- **Task objective**: An exact transcription of the lines from the one holding "The width and" to the end of the entries below, and nothing more, is the required answer. Please omit the pictures.

Saved entries
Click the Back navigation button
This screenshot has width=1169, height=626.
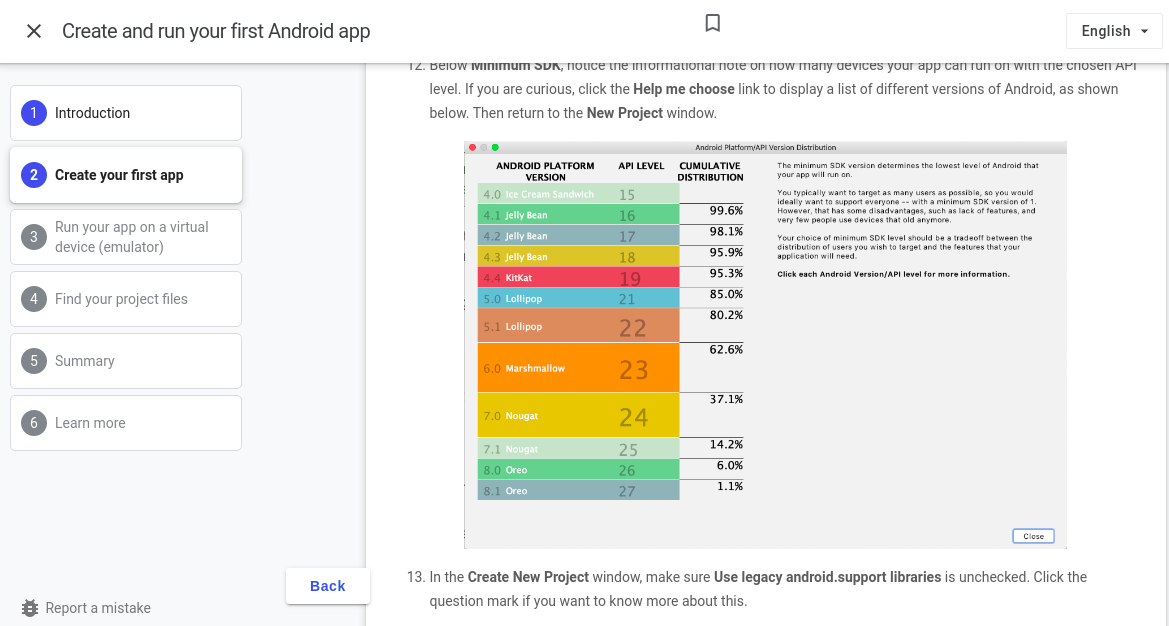coord(327,586)
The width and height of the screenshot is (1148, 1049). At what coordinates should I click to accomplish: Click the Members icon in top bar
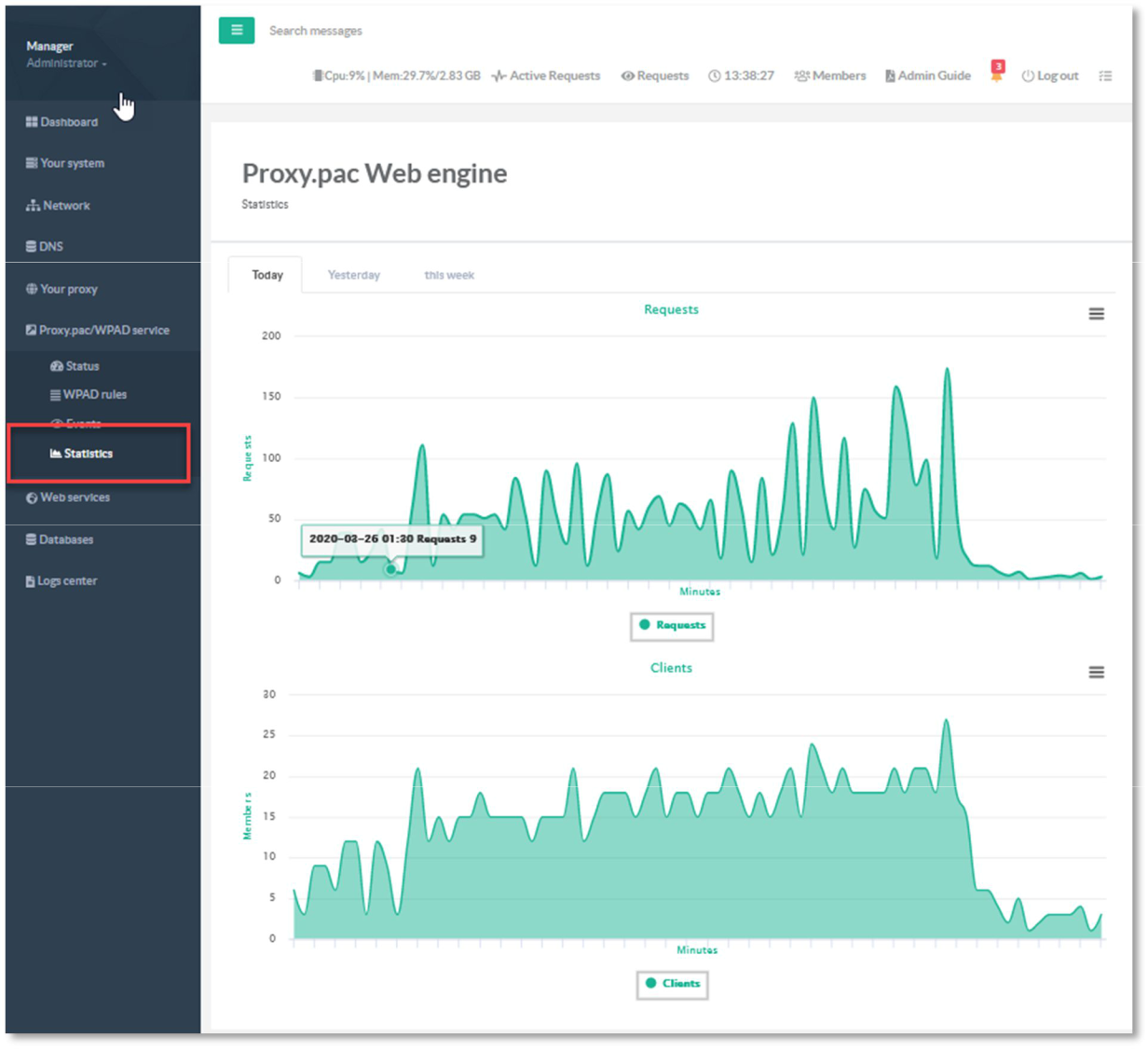tap(800, 76)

- **Task result**:
The width and height of the screenshot is (1148, 1049). At what coordinates should I click to accomplish: Click the Members icon in top bar
tap(800, 76)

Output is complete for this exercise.